=== What to produce ===
Please find how many lines of the data contain the string "screenshot", and respond with that number only.

=== Entries provided ===
=== Begin Enclosure ===

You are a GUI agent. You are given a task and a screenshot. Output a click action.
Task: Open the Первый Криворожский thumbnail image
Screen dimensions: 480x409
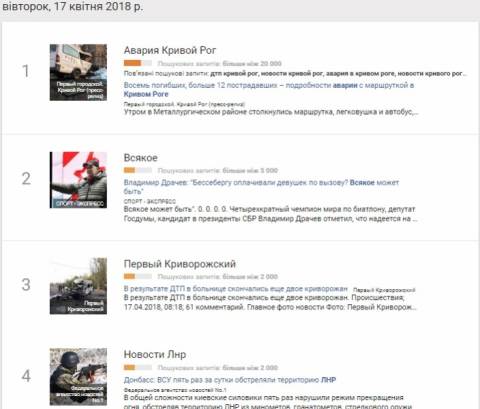[x=78, y=286]
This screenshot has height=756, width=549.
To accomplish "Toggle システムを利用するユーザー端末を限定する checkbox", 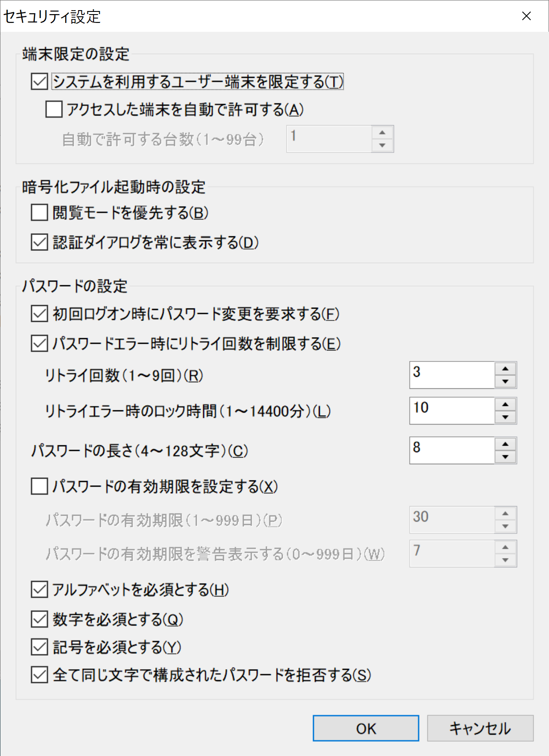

=== End Enclosure ===

=== Output for this exercise ===
2